I had to find wavelenght and linear momenta of fotons with energies of 3eV, 50 KeV and 1.0 MeV

Are these correct?

Homework Equations

E=hc/λóλ=hc/E and p= h/ λ

The Attempt at a Solution

a. 3eV Hence λ=(6.63E-34*3E8)/3=6.63E-26m
p = 6.63E-34/6.63E-26 = 1E-8
b. 50 KeV = 50000 eVλ=(6.63E-34*3E8)/ 50000 =3.978E-30m
p = 6.63E-34/3.978E-30 = 1.66E-4
c. 1.0 MeV = 1 000000 eVλ=(6.63E-34*3E8)/ 1 000000 = 1.989E-31m
p = 6.63E-34/1.989E-31 = 0.0033
[/B]

 

[collinsmark]

Hello mss90,

Welcome to PF! :)

Don't forget to first convert the energy (given in units of eV, keV, and MeV) to units of Joules first, before plugging in the numbers.

 

[mss90]

Alright, can you confirm that this is correct:

3eV * 1.60E-19 = 4.8E-19 J Hence λ=(6.63E-34*3E8)/4.8E-19=4.17E-7m = 0.417µm
p = 6.63E-34/4.17E-7= 1.59E-27

 

[collinsmark]

Alright, can you confirm that this is correct:

3eV * 1.60E-19 = 4.8E-19 J Hence λ=(6.63E-34*3E8)/4.8E-19=4.17E-7m = 0.417µm
p = 6.63E-34/4.17E-7= 1.59E-27

That looks about right, although there might be some rounding errors going on somewhere.

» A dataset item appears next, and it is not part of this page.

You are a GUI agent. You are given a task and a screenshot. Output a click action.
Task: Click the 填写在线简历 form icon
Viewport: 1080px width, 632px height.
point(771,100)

By the way, when calculating the photons' momentum magnitude, you can simply use the $p = \frac{E}{c}$ formula (after converting the energy into units of Joules, simply divide that by the speed of light, 3 × 10⁸ m/s, and you have the magnitude of the photon's momentum. That way you don't need to depend on the λ intermediate step as part of the answer).

 

[HalfLostAndSearching]

Your calculations for the wavelengths and linear momenta seem to be correct based on the given equations. However, it would be helpful to include the units for the final answers (i.e. meters for wavelength and kg*m/s for linear momentum). Additionally, it would be good to explain the significance of these values and how they relate to the concept of wavelength and linear momentum in the context of photons. Overall, your response is well-organized and shows a good understanding of the topic. Keep up the good work!